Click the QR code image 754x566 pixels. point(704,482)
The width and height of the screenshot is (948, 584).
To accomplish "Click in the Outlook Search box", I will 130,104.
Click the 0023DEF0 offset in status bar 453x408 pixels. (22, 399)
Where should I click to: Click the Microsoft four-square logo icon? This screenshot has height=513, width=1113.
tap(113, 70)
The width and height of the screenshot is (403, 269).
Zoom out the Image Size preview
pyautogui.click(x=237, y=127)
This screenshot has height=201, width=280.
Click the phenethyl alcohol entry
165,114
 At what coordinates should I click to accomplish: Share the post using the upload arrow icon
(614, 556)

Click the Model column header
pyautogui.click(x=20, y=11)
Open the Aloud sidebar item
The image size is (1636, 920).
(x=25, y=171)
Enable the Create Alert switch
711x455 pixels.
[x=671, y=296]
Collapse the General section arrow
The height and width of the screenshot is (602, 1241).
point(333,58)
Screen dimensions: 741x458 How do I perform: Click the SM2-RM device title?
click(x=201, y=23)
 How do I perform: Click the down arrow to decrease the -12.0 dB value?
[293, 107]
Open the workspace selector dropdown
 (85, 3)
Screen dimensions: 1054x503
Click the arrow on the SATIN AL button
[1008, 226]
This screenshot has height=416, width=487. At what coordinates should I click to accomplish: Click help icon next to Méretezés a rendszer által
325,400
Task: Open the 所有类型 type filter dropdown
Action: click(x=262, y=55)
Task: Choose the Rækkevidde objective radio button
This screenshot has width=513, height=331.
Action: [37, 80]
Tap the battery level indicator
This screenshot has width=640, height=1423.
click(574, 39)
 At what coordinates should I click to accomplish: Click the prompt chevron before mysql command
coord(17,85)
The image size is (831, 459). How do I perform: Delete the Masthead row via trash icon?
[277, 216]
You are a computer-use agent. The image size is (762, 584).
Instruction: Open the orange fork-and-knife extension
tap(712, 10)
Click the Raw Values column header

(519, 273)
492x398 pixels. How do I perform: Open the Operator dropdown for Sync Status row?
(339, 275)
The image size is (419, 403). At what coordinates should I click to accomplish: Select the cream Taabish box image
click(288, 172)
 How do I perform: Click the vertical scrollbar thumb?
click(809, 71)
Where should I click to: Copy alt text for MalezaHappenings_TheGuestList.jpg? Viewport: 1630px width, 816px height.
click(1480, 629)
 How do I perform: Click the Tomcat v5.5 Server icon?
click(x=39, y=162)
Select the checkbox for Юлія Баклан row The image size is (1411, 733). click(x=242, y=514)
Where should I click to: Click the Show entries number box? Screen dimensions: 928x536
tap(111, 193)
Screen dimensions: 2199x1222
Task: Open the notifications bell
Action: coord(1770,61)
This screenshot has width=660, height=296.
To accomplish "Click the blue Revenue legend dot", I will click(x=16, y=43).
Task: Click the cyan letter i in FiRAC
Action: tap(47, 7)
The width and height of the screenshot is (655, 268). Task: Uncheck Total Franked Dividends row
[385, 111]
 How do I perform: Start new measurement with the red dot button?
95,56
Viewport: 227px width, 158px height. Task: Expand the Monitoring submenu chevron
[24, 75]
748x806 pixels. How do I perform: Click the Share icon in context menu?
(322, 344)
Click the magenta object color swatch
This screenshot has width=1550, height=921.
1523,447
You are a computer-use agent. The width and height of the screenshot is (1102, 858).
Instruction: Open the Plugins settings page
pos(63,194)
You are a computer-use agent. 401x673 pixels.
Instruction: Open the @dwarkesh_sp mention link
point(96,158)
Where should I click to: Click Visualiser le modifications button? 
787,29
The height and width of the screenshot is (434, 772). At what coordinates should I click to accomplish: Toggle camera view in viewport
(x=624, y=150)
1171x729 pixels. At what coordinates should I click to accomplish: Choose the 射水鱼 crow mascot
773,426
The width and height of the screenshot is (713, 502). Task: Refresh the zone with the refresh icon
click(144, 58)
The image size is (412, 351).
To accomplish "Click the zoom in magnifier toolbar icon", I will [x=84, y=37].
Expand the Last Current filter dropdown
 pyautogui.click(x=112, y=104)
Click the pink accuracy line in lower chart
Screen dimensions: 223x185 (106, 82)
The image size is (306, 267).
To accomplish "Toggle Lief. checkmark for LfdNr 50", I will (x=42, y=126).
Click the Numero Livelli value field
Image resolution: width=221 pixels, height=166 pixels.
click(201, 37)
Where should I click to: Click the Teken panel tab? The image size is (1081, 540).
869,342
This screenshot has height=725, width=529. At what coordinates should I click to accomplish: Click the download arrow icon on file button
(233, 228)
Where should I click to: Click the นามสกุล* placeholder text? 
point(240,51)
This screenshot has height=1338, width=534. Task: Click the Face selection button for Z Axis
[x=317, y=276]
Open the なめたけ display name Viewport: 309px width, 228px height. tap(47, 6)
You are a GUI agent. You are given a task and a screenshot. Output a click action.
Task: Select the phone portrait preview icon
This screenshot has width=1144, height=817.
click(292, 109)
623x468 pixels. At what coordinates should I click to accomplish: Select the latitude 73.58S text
====
**EXERCISE DETAILS:** Where a line of the entries above holds the word "computer", return that line.

**TASK SOLUTION:**
You are a computer-use agent. The image size is (762, 584).
You are a computer-use agent. The width and height of the screenshot is (1102, 858).
You are a computer-use agent. 401x673 pixels.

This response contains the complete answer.